> **Task objective**
Reproduce exactly, and nothing but, the lines between the one with "Given: Click the Dealism logo icon" and the end of the entries, both ends included.

%%

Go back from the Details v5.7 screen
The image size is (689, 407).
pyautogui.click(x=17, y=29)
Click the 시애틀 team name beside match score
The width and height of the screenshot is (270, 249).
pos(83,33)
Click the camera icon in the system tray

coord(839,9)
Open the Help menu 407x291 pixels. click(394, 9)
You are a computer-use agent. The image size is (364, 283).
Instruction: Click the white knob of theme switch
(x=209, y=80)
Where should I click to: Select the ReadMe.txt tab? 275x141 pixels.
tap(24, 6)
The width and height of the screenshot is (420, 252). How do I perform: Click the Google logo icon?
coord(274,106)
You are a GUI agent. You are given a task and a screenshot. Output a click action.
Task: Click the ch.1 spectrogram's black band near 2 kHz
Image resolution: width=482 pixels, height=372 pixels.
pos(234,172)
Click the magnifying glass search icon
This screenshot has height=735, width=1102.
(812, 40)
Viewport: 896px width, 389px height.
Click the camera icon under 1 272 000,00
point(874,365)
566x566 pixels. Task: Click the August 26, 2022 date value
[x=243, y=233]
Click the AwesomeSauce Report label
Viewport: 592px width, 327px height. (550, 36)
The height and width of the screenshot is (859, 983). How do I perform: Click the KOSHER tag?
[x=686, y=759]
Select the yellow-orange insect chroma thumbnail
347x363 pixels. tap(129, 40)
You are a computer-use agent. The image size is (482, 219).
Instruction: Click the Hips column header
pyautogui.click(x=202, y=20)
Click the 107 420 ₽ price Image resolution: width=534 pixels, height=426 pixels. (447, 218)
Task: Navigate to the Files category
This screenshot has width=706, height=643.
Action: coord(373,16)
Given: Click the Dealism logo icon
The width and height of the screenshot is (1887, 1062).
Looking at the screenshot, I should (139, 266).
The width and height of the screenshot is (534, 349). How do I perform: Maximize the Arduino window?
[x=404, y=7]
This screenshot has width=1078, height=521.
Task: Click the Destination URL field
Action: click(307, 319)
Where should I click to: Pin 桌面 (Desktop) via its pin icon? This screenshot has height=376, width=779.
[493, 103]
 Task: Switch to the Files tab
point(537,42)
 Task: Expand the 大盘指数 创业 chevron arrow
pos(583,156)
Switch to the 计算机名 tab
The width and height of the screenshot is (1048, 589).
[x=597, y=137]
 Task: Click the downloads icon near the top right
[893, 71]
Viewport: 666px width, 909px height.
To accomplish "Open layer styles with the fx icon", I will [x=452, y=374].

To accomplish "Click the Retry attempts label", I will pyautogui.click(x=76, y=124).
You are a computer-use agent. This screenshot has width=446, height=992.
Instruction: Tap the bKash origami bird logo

%%

> **Finished task**
Given: Click the Dealism logo icon
The width and height of the screenshot is (1887, 1062).
Looking at the screenshot, I should (139, 266).
The width and height of the screenshot is (534, 349). How do I perform: Maximize the Arduino window?
[x=404, y=7]
This screenshot has width=1078, height=521.
Task: Click the Destination URL field
Action: click(307, 319)
Where should I click to: Pin 桌面 (Desktop) via its pin icon? This screenshot has height=376, width=779.
[493, 103]
 Task: Switch to the Files tab
point(537,42)
 Task: Expand the 大盘指数 创业 chevron arrow
pos(583,156)
Switch to the 计算机名 tab
The width and height of the screenshot is (1048, 589).
[x=597, y=137]
 Task: Click the downloads icon near the top right
[893, 71]
Viewport: 666px width, 909px height.
To accomplish "Open layer styles with the fx icon", I will [x=452, y=374].

To accomplish "Click the Retry attempts label", I will pyautogui.click(x=76, y=124).
You are a computer-use agent. This screenshot has width=446, height=992.
Instruction: Tap the bKash origami bird logo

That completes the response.